• _EXERCISE PROMPT_: Exactly as given, repeat all of the entries.

#### AVAILABLE RECORDS ####

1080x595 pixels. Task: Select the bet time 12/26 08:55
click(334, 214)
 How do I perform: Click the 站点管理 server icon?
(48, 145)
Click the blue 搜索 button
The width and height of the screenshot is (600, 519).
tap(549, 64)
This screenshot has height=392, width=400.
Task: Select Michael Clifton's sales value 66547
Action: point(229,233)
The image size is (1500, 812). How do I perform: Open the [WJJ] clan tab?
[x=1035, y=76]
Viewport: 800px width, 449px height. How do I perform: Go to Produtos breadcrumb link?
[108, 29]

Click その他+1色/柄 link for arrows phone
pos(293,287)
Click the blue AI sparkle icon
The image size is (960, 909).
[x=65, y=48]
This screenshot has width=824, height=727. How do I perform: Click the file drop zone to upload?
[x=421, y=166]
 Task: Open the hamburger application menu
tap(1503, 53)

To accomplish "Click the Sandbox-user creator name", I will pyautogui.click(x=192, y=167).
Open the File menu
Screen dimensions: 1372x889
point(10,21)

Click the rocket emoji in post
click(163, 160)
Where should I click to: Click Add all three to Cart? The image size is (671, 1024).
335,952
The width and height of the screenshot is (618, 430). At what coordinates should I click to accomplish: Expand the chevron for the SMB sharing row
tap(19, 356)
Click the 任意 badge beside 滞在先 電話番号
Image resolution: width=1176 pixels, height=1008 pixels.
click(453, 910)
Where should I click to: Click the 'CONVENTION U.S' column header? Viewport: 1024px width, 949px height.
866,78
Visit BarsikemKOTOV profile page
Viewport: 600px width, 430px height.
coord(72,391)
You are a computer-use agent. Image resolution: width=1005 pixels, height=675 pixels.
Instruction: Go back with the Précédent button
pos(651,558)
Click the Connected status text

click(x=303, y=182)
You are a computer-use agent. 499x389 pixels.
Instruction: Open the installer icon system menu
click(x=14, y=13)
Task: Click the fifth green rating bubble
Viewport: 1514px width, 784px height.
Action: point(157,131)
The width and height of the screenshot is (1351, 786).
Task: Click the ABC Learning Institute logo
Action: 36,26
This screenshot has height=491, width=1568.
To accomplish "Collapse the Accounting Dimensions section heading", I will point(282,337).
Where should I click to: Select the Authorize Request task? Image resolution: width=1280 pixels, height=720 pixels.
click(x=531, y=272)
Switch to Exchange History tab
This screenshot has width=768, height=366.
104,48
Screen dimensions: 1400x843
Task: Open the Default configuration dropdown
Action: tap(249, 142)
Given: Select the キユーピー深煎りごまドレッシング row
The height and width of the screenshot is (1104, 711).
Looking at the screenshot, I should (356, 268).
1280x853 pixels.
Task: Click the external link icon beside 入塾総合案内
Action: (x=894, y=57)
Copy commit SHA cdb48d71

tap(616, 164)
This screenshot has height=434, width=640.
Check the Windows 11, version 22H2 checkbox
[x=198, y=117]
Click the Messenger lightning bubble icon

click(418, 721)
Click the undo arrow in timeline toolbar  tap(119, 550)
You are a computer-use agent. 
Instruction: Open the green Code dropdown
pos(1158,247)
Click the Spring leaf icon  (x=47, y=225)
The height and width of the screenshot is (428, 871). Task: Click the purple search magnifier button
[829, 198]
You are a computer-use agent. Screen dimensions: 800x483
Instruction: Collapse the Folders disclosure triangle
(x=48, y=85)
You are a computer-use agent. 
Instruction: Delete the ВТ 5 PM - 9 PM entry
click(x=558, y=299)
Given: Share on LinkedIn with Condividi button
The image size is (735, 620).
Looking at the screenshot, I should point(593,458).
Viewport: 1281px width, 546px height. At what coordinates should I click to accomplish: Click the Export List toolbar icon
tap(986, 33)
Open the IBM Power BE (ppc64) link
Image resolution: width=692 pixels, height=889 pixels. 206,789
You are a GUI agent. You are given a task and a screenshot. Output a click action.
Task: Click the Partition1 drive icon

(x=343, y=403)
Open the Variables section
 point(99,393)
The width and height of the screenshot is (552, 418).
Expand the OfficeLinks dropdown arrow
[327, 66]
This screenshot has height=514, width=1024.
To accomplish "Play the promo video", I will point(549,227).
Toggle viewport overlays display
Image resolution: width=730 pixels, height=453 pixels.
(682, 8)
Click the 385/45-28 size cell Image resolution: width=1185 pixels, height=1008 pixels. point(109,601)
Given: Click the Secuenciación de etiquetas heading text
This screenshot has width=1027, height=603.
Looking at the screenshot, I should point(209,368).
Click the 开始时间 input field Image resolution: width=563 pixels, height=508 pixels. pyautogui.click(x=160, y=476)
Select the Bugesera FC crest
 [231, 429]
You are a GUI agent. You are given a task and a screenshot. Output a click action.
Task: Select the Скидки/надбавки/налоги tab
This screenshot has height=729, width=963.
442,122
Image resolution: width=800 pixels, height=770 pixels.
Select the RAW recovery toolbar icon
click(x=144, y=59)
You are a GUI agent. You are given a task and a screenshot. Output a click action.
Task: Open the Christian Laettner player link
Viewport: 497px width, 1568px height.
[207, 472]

####

• _EXERCISE RESULT_:
1080x595 pixels. Task: Select the bet time 12/26 08:55
click(334, 214)
 How do I perform: Click the 站点管理 server icon?
(48, 145)
Click the blue 搜索 button
The width and height of the screenshot is (600, 519).
tap(549, 64)
This screenshot has height=392, width=400.
Task: Select Michael Clifton's sales value 66547
Action: point(229,233)
The image size is (1500, 812). How do I perform: Open the [WJJ] clan tab?
[x=1035, y=76]
Viewport: 800px width, 449px height. How do I perform: Go to Produtos breadcrumb link?
[108, 29]

Click その他+1色/柄 link for arrows phone
pos(293,287)
Click the blue AI sparkle icon
The image size is (960, 909).
[x=65, y=48]
This screenshot has width=824, height=727. How do I perform: Click the file drop zone to upload?
[x=421, y=166]
 Task: Open the hamburger application menu
tap(1503, 53)

To accomplish "Click the Sandbox-user creator name", I will pyautogui.click(x=192, y=167).
Open the File menu
Screen dimensions: 1372x889
point(10,21)

Click the rocket emoji in post
click(163, 160)
Where should I click to: Click Add all three to Cart? The image size is (671, 1024).
335,952
The width and height of the screenshot is (618, 430). At what coordinates should I click to accomplish: Expand the chevron for the SMB sharing row
tap(19, 356)
Click the 任意 badge beside 滞在先 電話番号
Image resolution: width=1176 pixels, height=1008 pixels.
click(453, 910)
Where should I click to: Click the 'CONVENTION U.S' column header? Viewport: 1024px width, 949px height.
866,78
Visit BarsikemKOTOV profile page
Viewport: 600px width, 430px height.
coord(72,391)
You are a computer-use agent. Image resolution: width=1005 pixels, height=675 pixels.
Instruction: Go back with the Précédent button
pos(651,558)
Click the Connected status text

click(x=303, y=182)
You are a computer-use agent. 499x389 pixels.
Instruction: Open the installer icon system menu
click(x=14, y=13)
Task: Click the fifth green rating bubble
Viewport: 1514px width, 784px height.
Action: point(157,131)
The width and height of the screenshot is (1351, 786).
Task: Click the ABC Learning Institute logo
Action: 36,26
This screenshot has height=491, width=1568.
To accomplish "Collapse the Accounting Dimensions section heading", I will point(282,337).
Where should I click to: Select the Authorize Request task? Image resolution: width=1280 pixels, height=720 pixels.
click(x=531, y=272)
Switch to Exchange History tab
This screenshot has width=768, height=366.
104,48
Screen dimensions: 1400x843
Task: Open the Default configuration dropdown
Action: tap(249, 142)
Given: Select the キユーピー深煎りごまドレッシング row
The height and width of the screenshot is (1104, 711).
Looking at the screenshot, I should (356, 268).
1280x853 pixels.
Task: Click the external link icon beside 入塾総合案内
Action: (x=894, y=57)
Copy commit SHA cdb48d71

tap(616, 164)
This screenshot has height=434, width=640.
Check the Windows 11, version 22H2 checkbox
[x=198, y=117]
Click the Messenger lightning bubble icon

click(418, 721)
Click the undo arrow in timeline toolbar  tap(119, 550)
You are a computer-use agent. 
Instruction: Open the green Code dropdown
pos(1158,247)
Click the Spring leaf icon  (x=47, y=225)
The height and width of the screenshot is (428, 871). Task: Click the purple search magnifier button
[829, 198]
You are a computer-use agent. Screen dimensions: 800x483
Instruction: Collapse the Folders disclosure triangle
(x=48, y=85)
You are a computer-use agent. 
Instruction: Delete the ВТ 5 PM - 9 PM entry
click(x=558, y=299)
Given: Share on LinkedIn with Condividi button
The image size is (735, 620).
Looking at the screenshot, I should point(593,458).
Viewport: 1281px width, 546px height. At what coordinates should I click to accomplish: Click the Export List toolbar icon
tap(986, 33)
Open the IBM Power BE (ppc64) link
Image resolution: width=692 pixels, height=889 pixels. 206,789
You are a GUI agent. You are given a task and a screenshot. Output a click action.
Task: Click the Partition1 drive icon

(x=343, y=403)
Open the Variables section
 point(99,393)
The width and height of the screenshot is (552, 418).
Expand the OfficeLinks dropdown arrow
[327, 66]
This screenshot has height=514, width=1024.
To accomplish "Play the promo video", I will point(549,227).
Toggle viewport overlays display
Image resolution: width=730 pixels, height=453 pixels.
(682, 8)
Click the 385/45-28 size cell Image resolution: width=1185 pixels, height=1008 pixels. point(109,601)
Given: Click the Secuenciación de etiquetas heading text
This screenshot has width=1027, height=603.
Looking at the screenshot, I should point(209,368).
Click the 开始时间 input field Image resolution: width=563 pixels, height=508 pixels. pyautogui.click(x=160, y=476)
Select the Bugesera FC crest
 [231, 429]
You are a GUI agent. You are given a task and a screenshot. Output a click action.
Task: Select the Скидки/надбавки/налоги tab
This screenshot has height=729, width=963.
442,122
Image resolution: width=800 pixels, height=770 pixels.
Select the RAW recovery toolbar icon
click(x=144, y=59)
You are a GUI agent. You are given a task and a screenshot. Output a click action.
Task: Open the Christian Laettner player link
Viewport: 497px width, 1568px height.
[207, 472]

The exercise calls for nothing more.